日本のベテラン政治家である小沢一郎氏は11日、48名の国会議員で新党「国民の生活が第一」を旗揚げし、野田政権による消費増税への反対を宣言した。これにより、政党間の連携や政界に新しい動きを引き起こす可能性が出てきた。
野田首相が党全体を指揮
小沢氏が民主党を離党して新党を結成したことで、民主党の衆議院における議席数は250にまで減少し、あと11席で過半数割れとなってしまう。もし今後再び民主党から揺れ動く議員や離党議員が出れば、野党が提出する内閣不信任案によって野田政権は崩壊してしまうことになる。
その一方で、党内最大のライバルを追い出した野田総理には、全面的に民主党を指揮し、党内団結を復活させるチャンスが与えられた。
「政策の実行という点から見れば、小沢氏の離党は野田政権にとってプラスに働く。党内摩擦の元凶が消えたことで野党との連携もスムーズになる。」政治アナリストの伊藤敦夫氏はロイター通信の記者にこう語る。
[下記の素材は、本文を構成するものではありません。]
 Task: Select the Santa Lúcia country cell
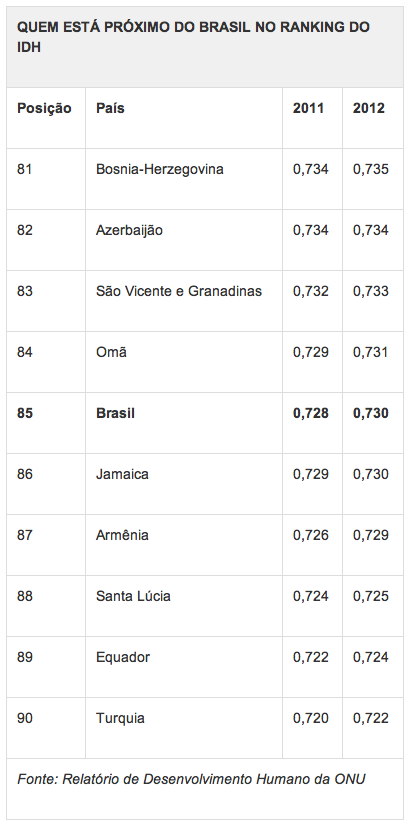pos(133,596)
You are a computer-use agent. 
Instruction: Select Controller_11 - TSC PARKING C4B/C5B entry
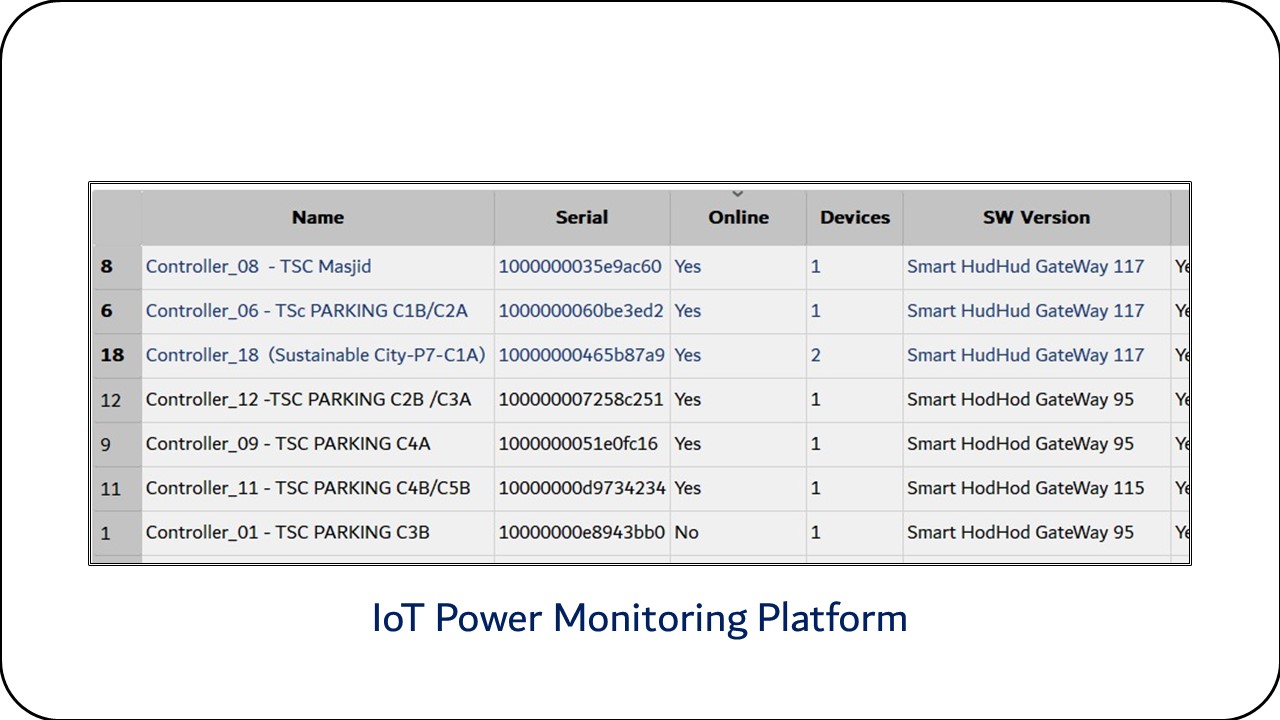coord(308,488)
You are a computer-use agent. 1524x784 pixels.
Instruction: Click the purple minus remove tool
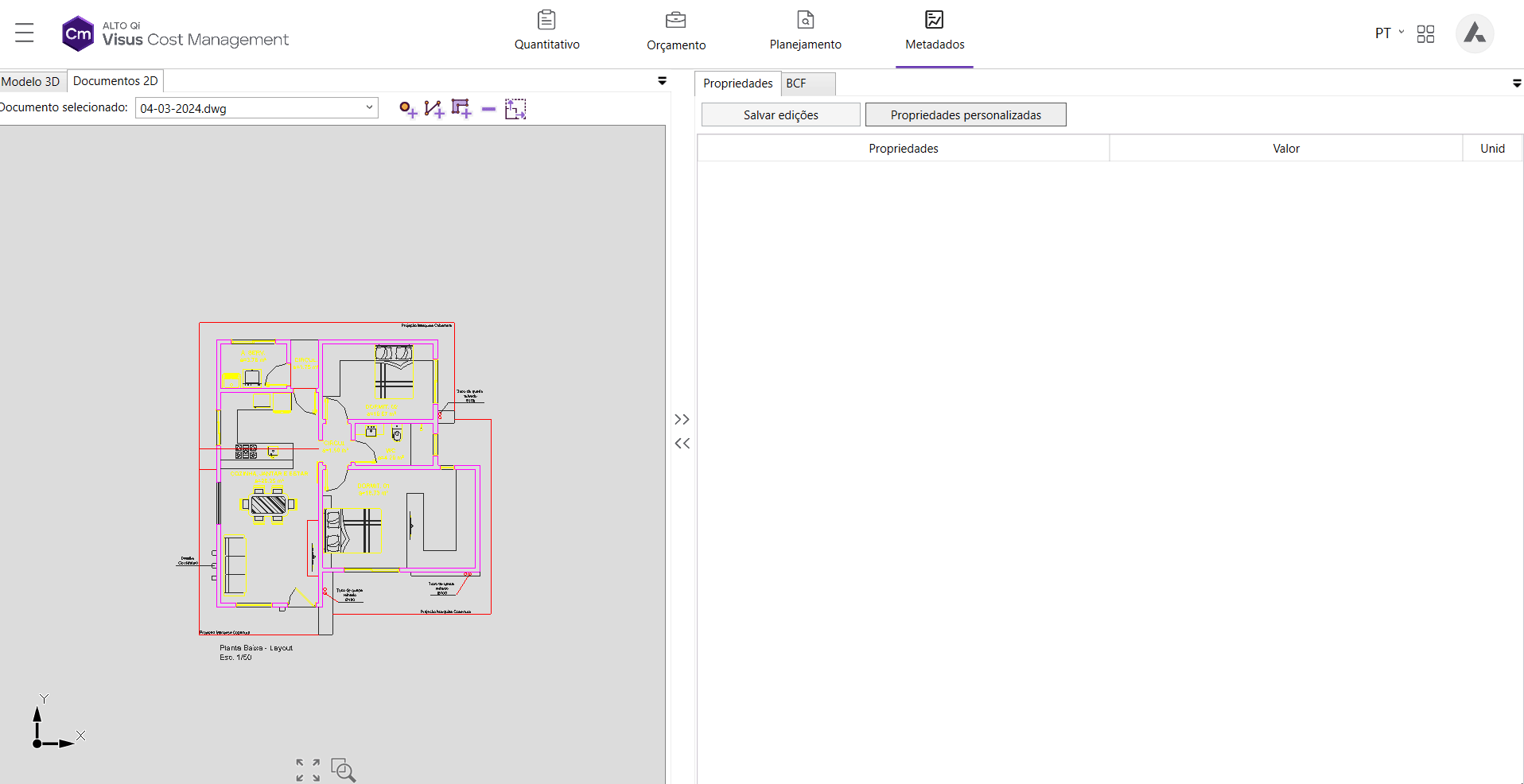tap(488, 109)
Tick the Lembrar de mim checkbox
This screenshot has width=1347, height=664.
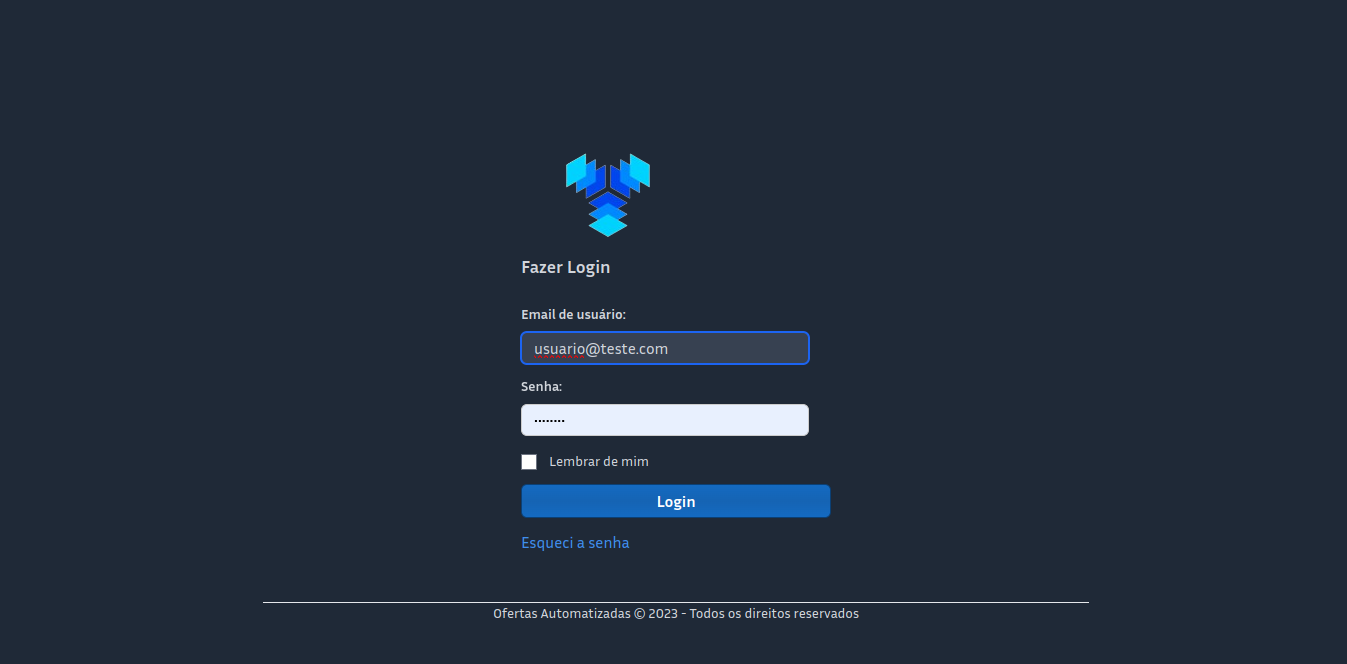click(529, 462)
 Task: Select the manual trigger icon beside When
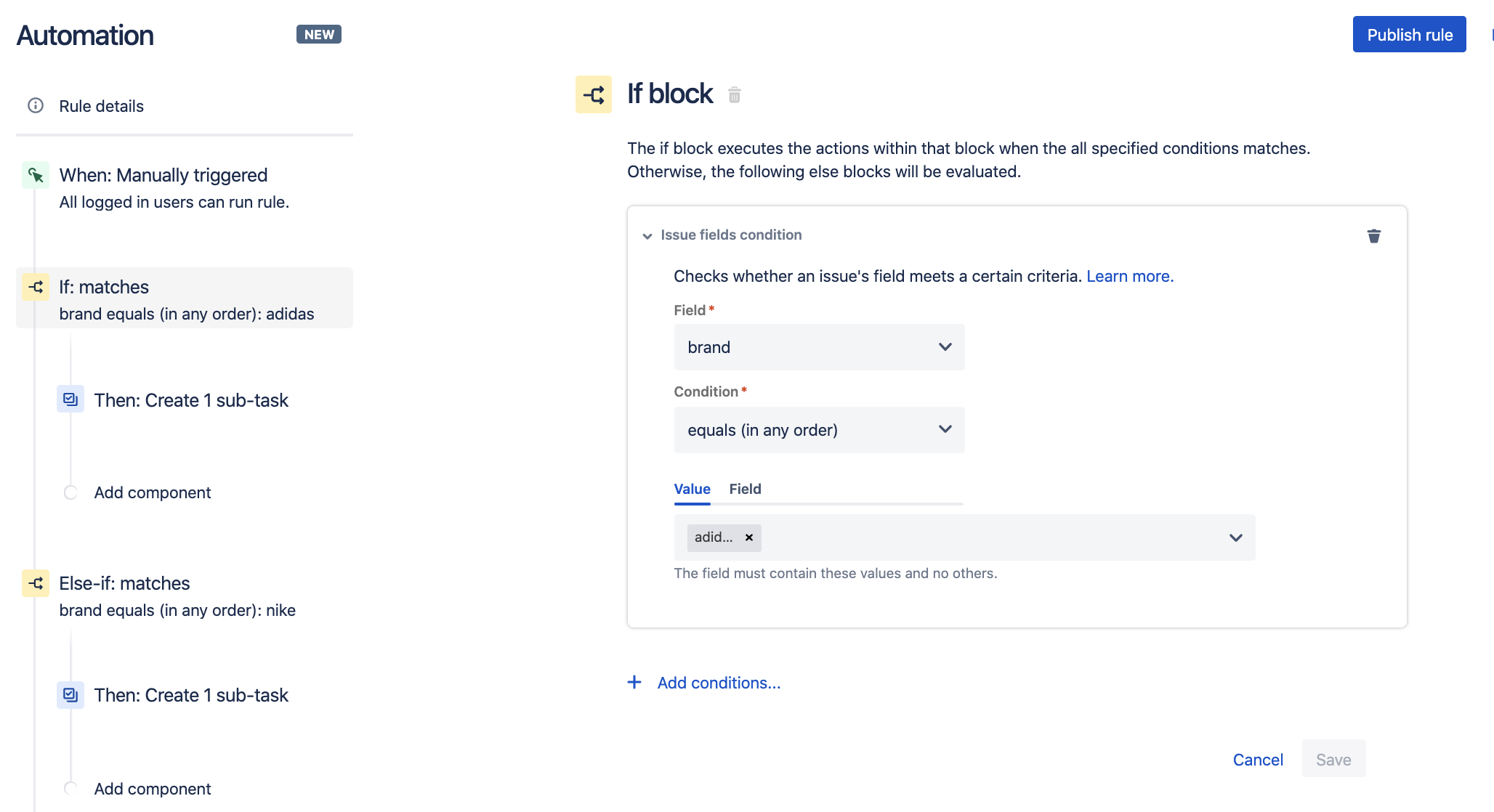[36, 174]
「ただ、議席数から見ると、野田政権は力を失ってしまった。」
野田政権の抱える難題は、今後、環太平洋戦略的経済連携協定(TPP)の協議等のデリケートな議題を推進していけば、党内外からは必ず反対の声が上がる。そこで、小沢新党やその他の野党が連携して圧力をかけてくるようなことになれば、野田政権は衆議院を解散し、選挙を前倒しせざるを得なくなる。民主党政権はこうして幕を閉じるというのが、民意調査でも出ている結果だ。